Here are some factors that we think about as it relates to the print and guidance. To be clear, after vetting these factors we still come out positive. But let’s lay it all on the table such that there are as few surprises as possible.
- Buying shallow. When the company launches a Sourcebook, it usually does so with a redesigned product line, which is exactly what it did with its goliath 16-lb book that was distributed to customers via UPS from mid-May through early-June. But given the ever-growing breadth of RH’s product line – the company has a tendency to go very shallow with inventory around the book. The strategy is simple…let consumers tell you over the course of 2-3 months which items they like the best, and then go very heavy on inventory for those items in the subsequent three quarters. But that could mean lighter guidance on revenue in the upcoming quarter. For the year, it is a strategy that clearly maximizes gross profit dollars and ROIC. But there could be a shift between 2Q and 3Q.

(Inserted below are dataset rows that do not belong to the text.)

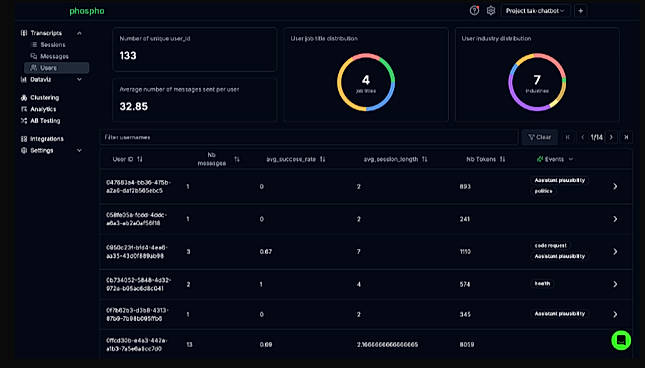This screenshot has width=645, height=368.
Task: Sort by Nb Tokens column
Action: (502, 159)
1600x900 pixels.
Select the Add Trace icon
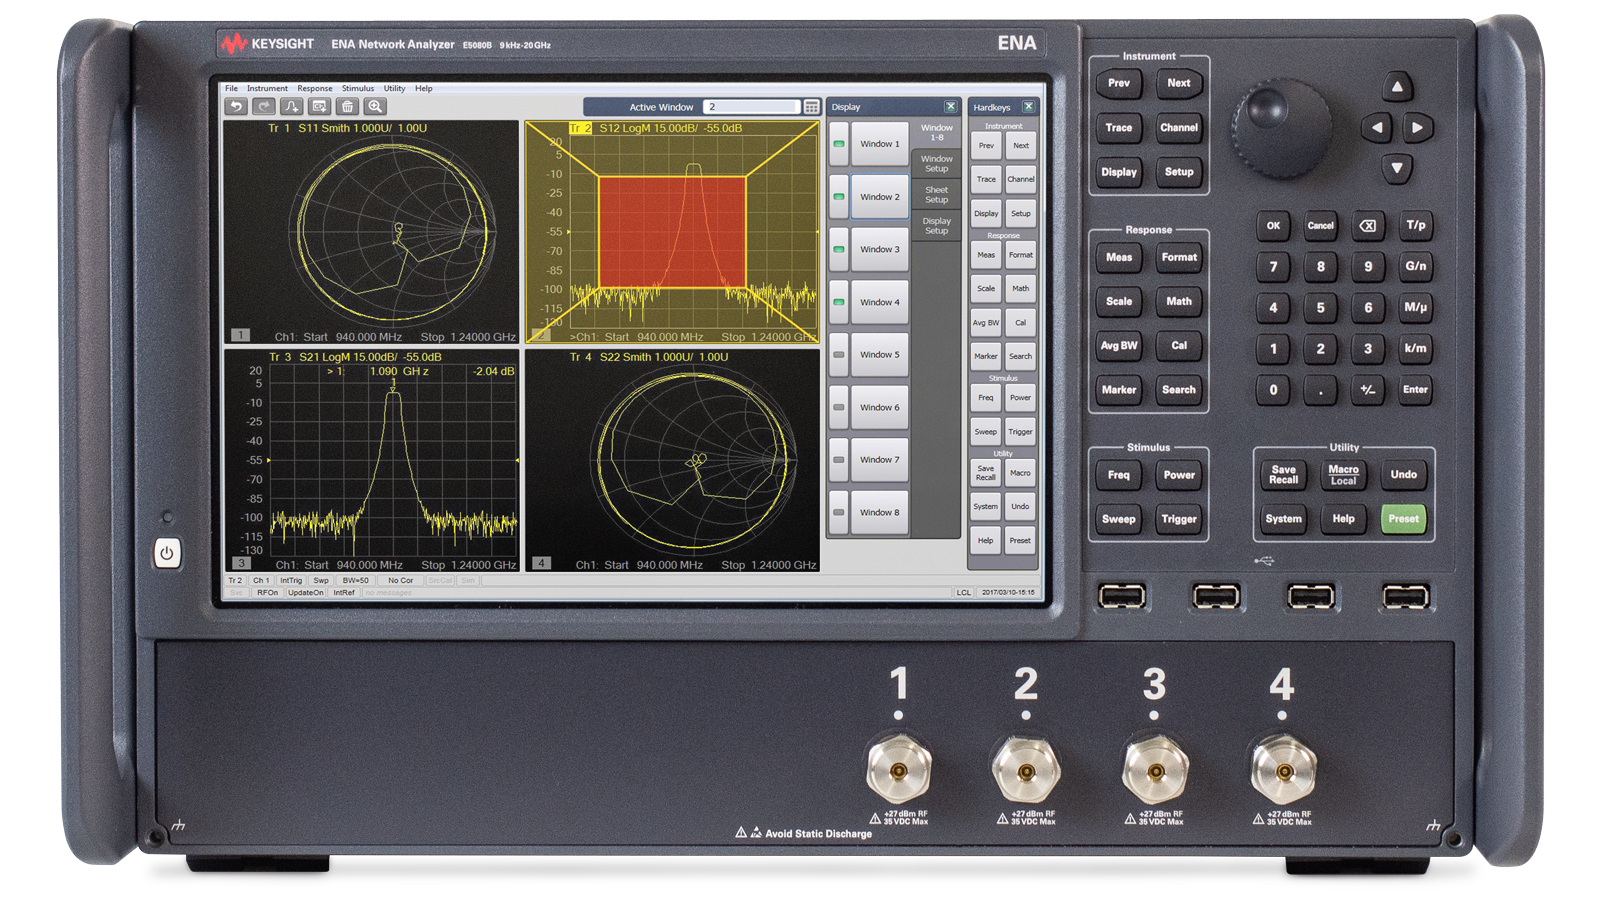[x=289, y=106]
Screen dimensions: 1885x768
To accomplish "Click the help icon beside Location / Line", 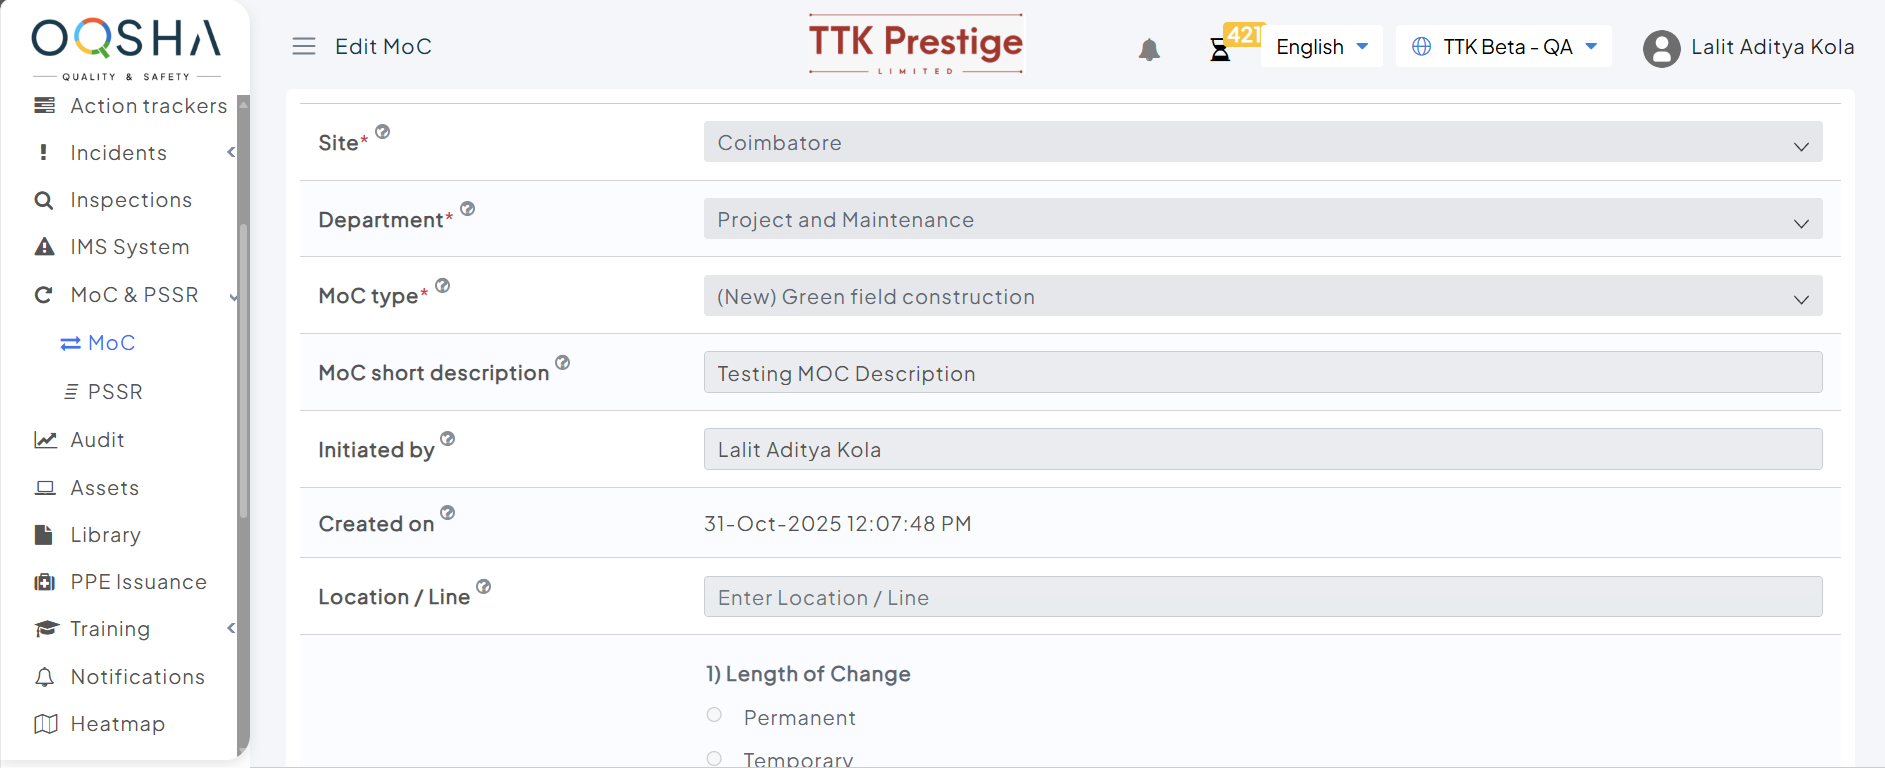I will 484,587.
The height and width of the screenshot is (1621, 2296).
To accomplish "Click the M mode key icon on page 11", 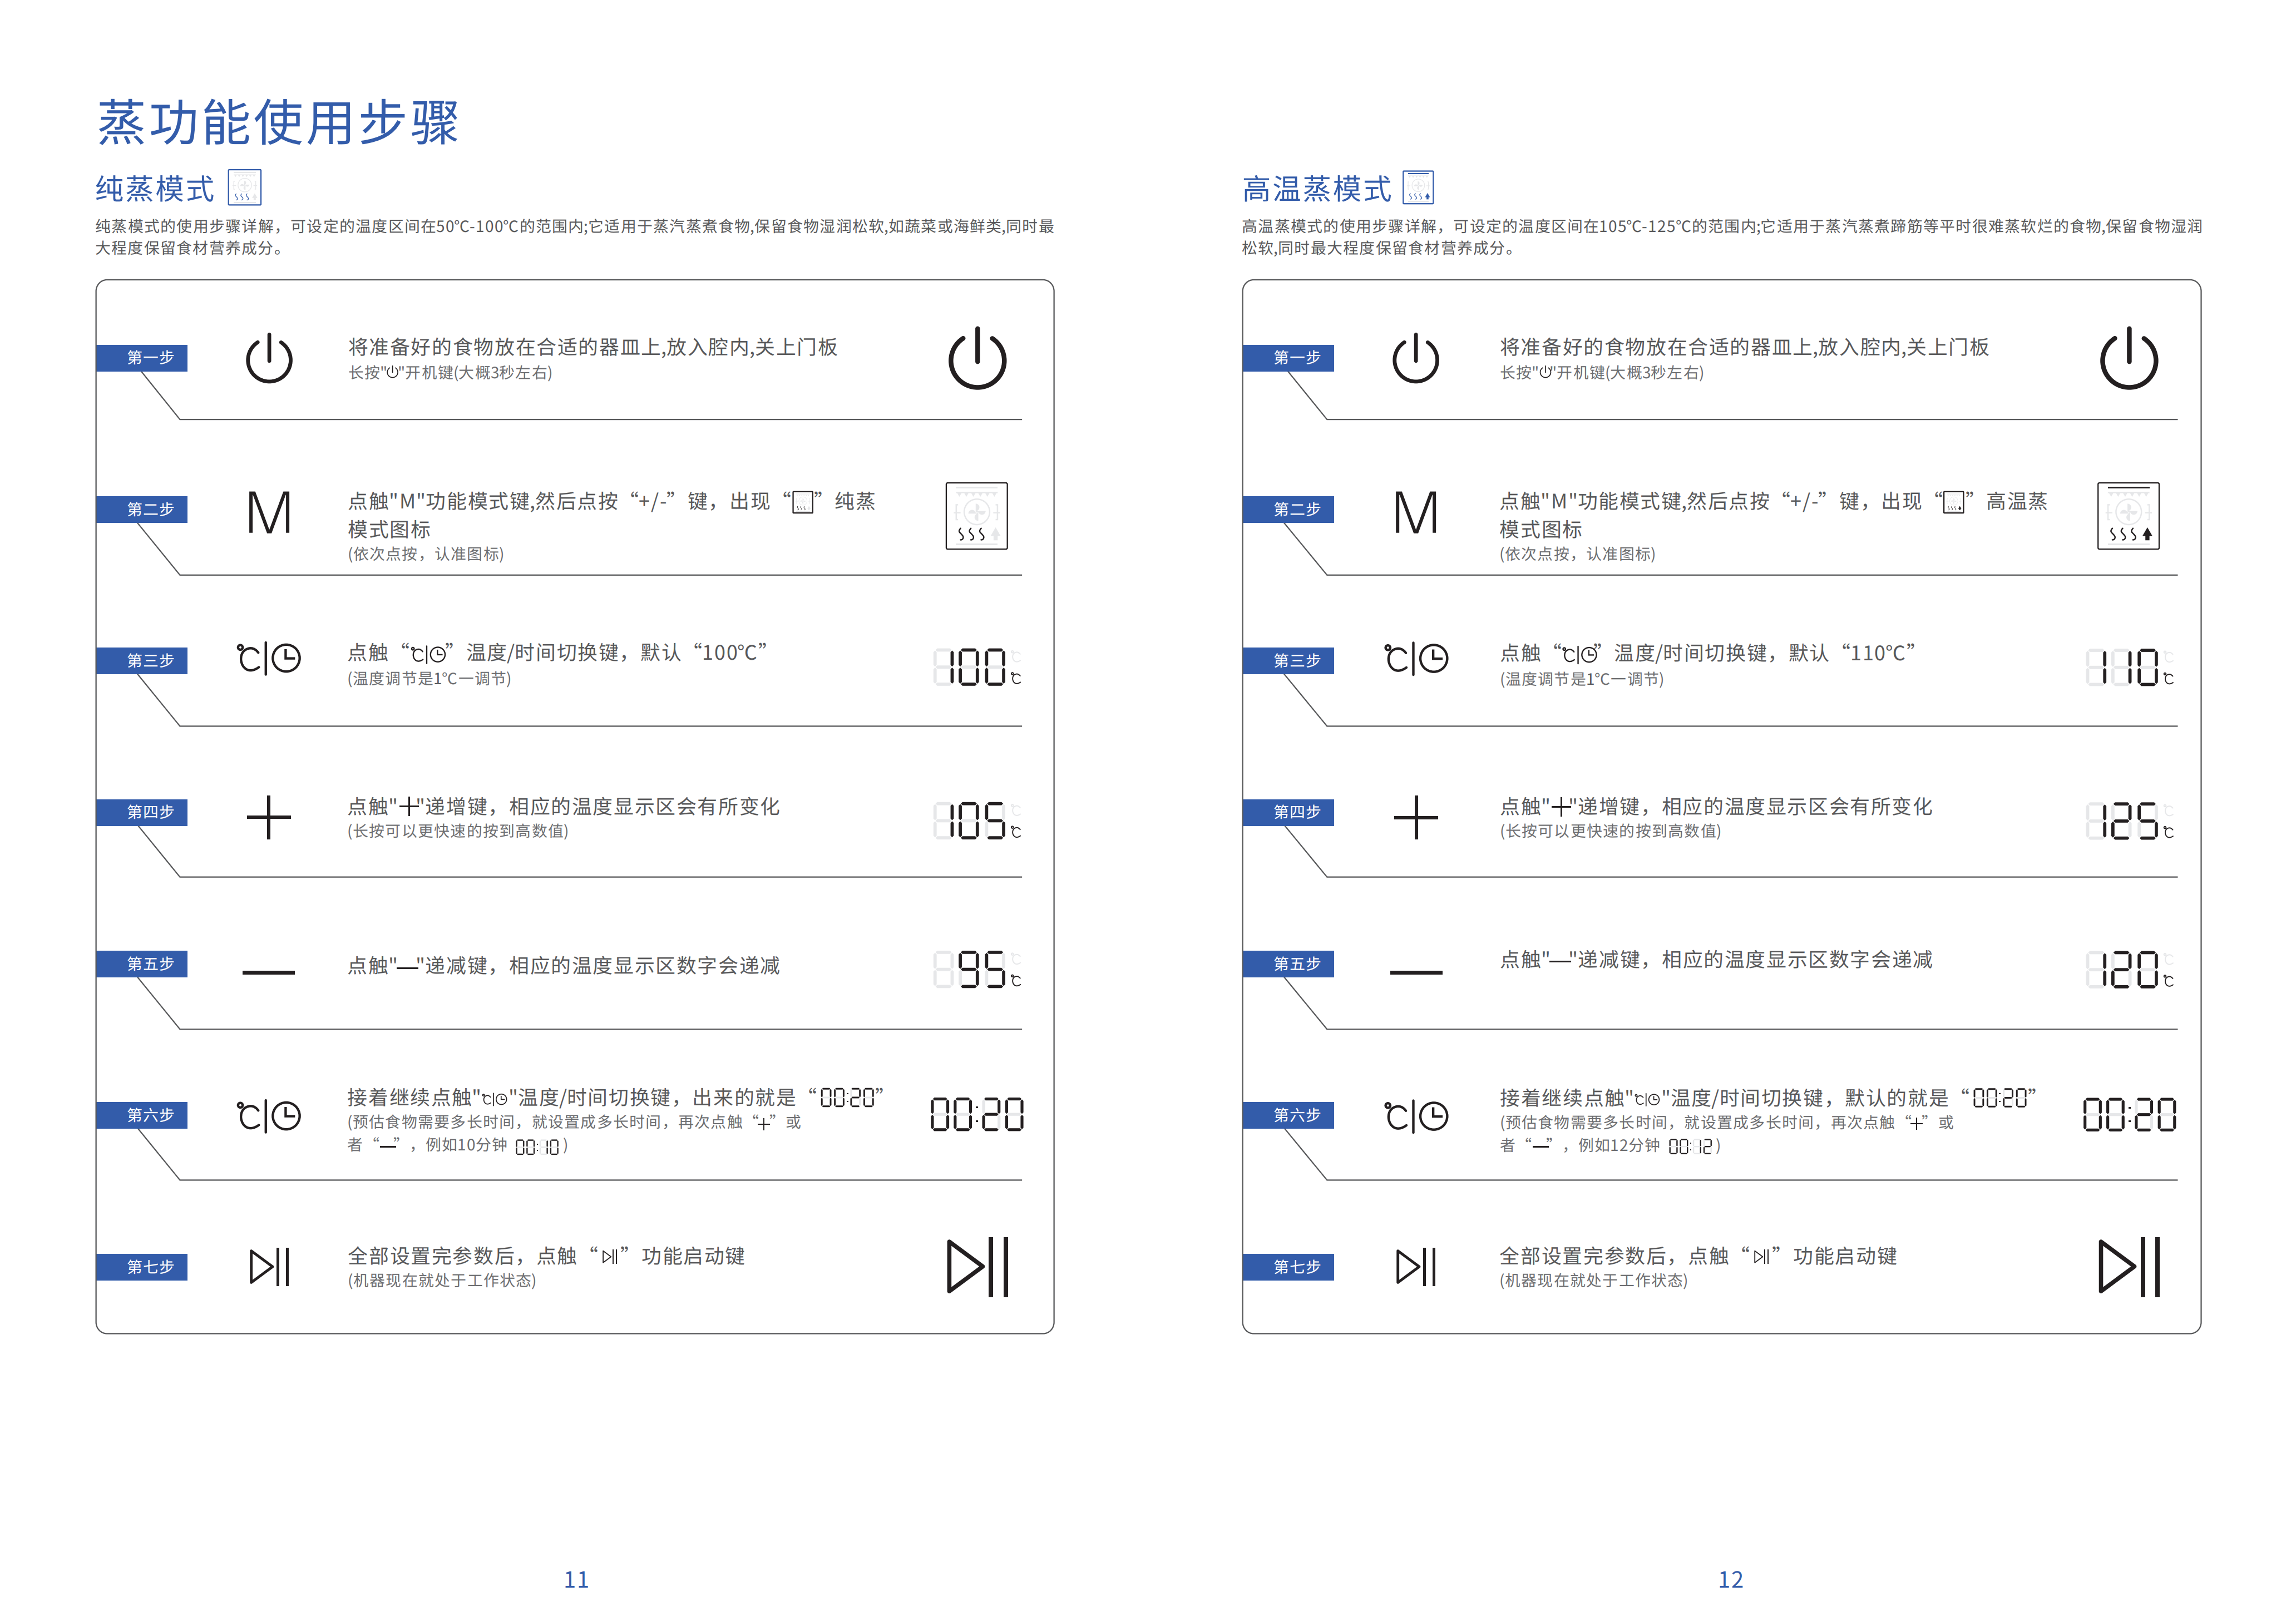I will (269, 513).
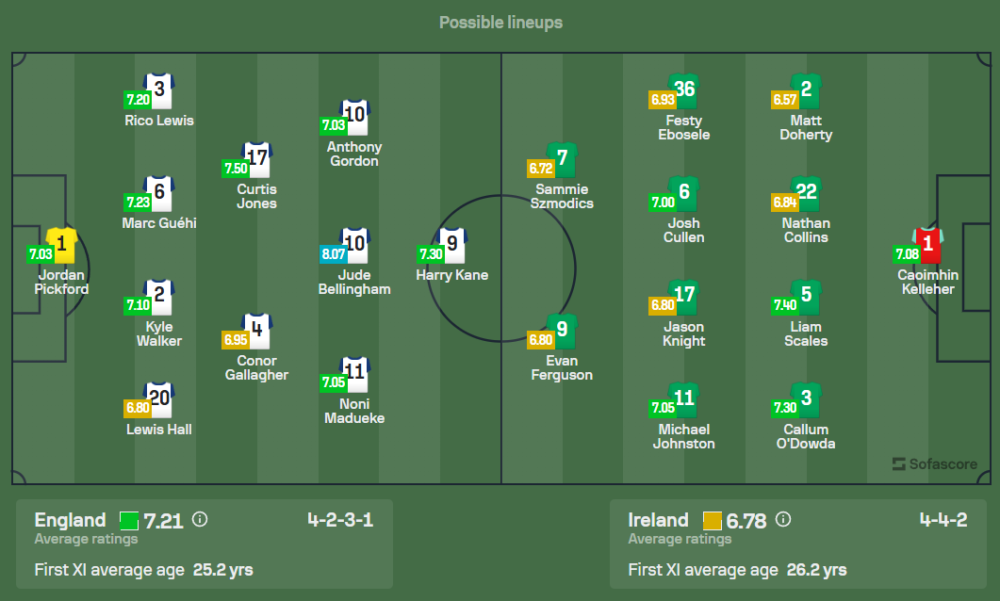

- Deferred Revenue. The RH-haters out there love to talk about the company’s deferred revenue as customers wait 10-weeks or more for custom items (keeping in mind that RH does not get paid until the customer takes delivery). In 2Q14 we could see an uptick in deferred revenue around non-custom items due to the strategy around buying shallow that we outlined in point #1. It could provide ammo for those RH bears who want to poke holes in the company’s revenue recognition. We’re not worried about the economic reality -- -but just the perception based on how some people will take it.
- Margin Weakness. With any new assortment, margins will usually be lower given that the company will not have hit its own costing hurdles to lower its COGS on high volume. The margins will be better on the product 3-4 quarters out when RH focuses its inventory spend on key items and gets additional volume discounts. Initially, it will be buying some items that might not be as popular as it otherwise planned. That leads us to think that there’s the potential for a margin ramp throughout the year – though they could potentially be lighter this quarter.
- Dead Rent. RH is officially in growth mode. It opened the Greenwich store successfully in May, and will open the FlatIron store in NYC in a few weeks. Then there’s Atlanta and Chicago in 2H followed by a meaningful acceleration in 2015. It takes between 6-12 months to complete a store. The bigger the store, the more time it will take. And make no mistake, the stores are getting bigger. While the company is overseeing construction, it is paying rent – and a lot of it. It’s known as Dead Rent, and it has never been a part of the RH equation as it has been in store shrinking mode. But there will be a meaningful ramp in rent over the next 12-18 months, and we’ll see some of it this quarter. The company is getting great deals, which helps. For example, the Greenwich store just opened up at $1.1mm in annual rent. That seems like a lot, but it is replacing a store up the street that is 1/3 the size where they pay $1mm in rent. That’s only $100k extra for about 15,000 extra square feet. The ROI is astounding. But as it relates to quarterly occupancy costs, there is clearly some overlap. We think we’re accounting for all this correctly. But it is an area where we could be wrong on the near-term earnings flow.
- Flatiron Comp. The store that is ‘opening’ in the Flatiron district is really not opening at all. It’s a renovation of the most profitable store in the fleet. As this store opens up with an extra 13,000 square feet attached to it (on a base of 9,000), it’ll be yanked out of the comp base for 14 months. Sales will still be recorded, of course, and will show up on the top and bottom line. But the reported ‘brand comp’ will not include this store. That has the potential to cause some confusion in comp guidance.
- Amortization of Sourcebook Costs. The company amortizes its Source Book costs on a 12 month time period over the expected ramp in revenue of the book. This is a meaningful number – our best estimate is that it’s about $50mm this year, or about $0.75 per share (not disclosed). That dwarfs the ‘Dead Rent’ costs. The ROI on this book remains extremely high. But any change in accounting – from a curve to straight-line, or even to a longer duration than 12 months – would muddy the numbers. Karen Boone (CFO) is borderline religious about this accounting, so we’d be floored to see any change. But if there was, it would certainly be outside the realm of things we’re expecting.